Wahlrecht gilt auch für gesetzlich Betreute

Mit Urteil vom 15. April 2019 wurde vom Bundesverfassungsgericht bestätigt, dass Menschen mit einem gerichtlich bestellten Betreuer an der Europawahl teilnehmen dürfen. Allerdings müssen sie dafür einen Antrag stellen, und der muss bis zum 05. Mai bei der Verwaltung eingegangen sein.

Angesichts der Kürze der Zeit haben wir die Verwaltung gebeten, aktiv an die Organisationen heran zu treten, die mit betreuten Menschen arbeiten, um auf das neue Wahlrecht hinzuweisen und im Rahmen ihrer Möglichkeiten Unterstützung bei der Aufnahme ins Wahlregister anzubieten.

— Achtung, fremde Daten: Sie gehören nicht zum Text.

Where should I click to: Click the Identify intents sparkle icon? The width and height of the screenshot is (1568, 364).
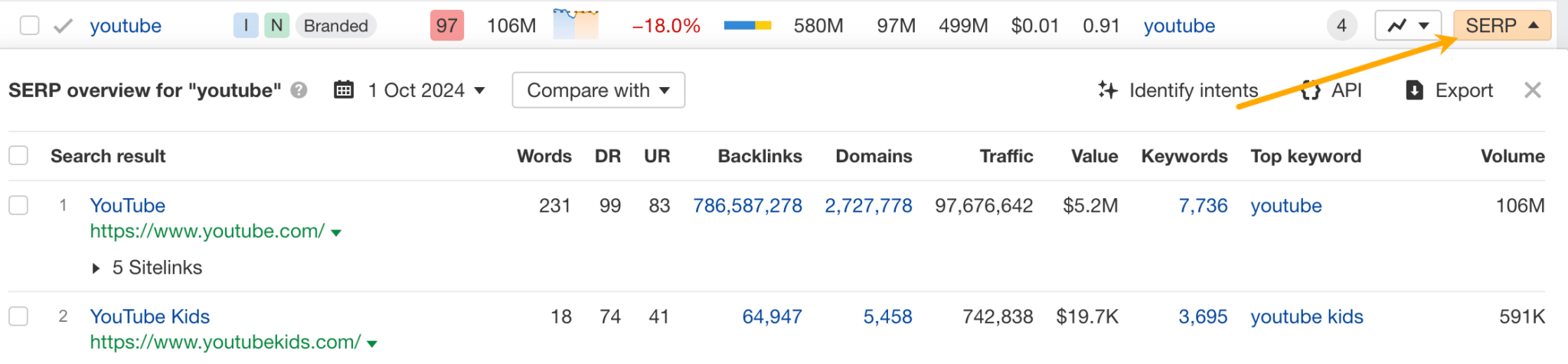click(1107, 90)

Oder aber die Menschen direkt anzuschreiben, wenn es datenschutzrechtlich möglich ist, und die Antragstellung so zu erleichtern. Es handelt sich in Arnsberg um rund 150 betreute Personen, der Aufwand wäre also überschaubar gewesen.

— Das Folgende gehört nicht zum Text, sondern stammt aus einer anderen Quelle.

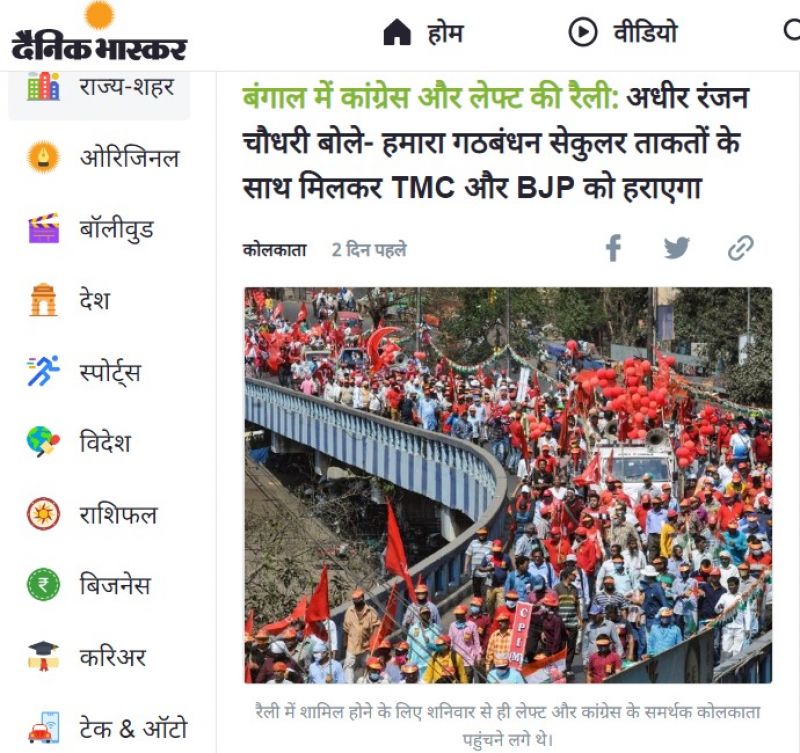The height and width of the screenshot is (753, 800).
Task: Go to the देश section
Action: 94,300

Seitens der Verwaltung wurde daraufhin eine Pressemitteilung herausgegeben, die auf das Verfahren hinwies. Es hat auch vereinzelte Anträge gegeben, und die Frist wurde bis zum 10. Mai verlängert. Wer also noch betreute Personen kennt, die aufgrund der Betreuungssituation nicht im Wahlregister stehen: bis Freitag noch eintragen lassen und wählen gehen!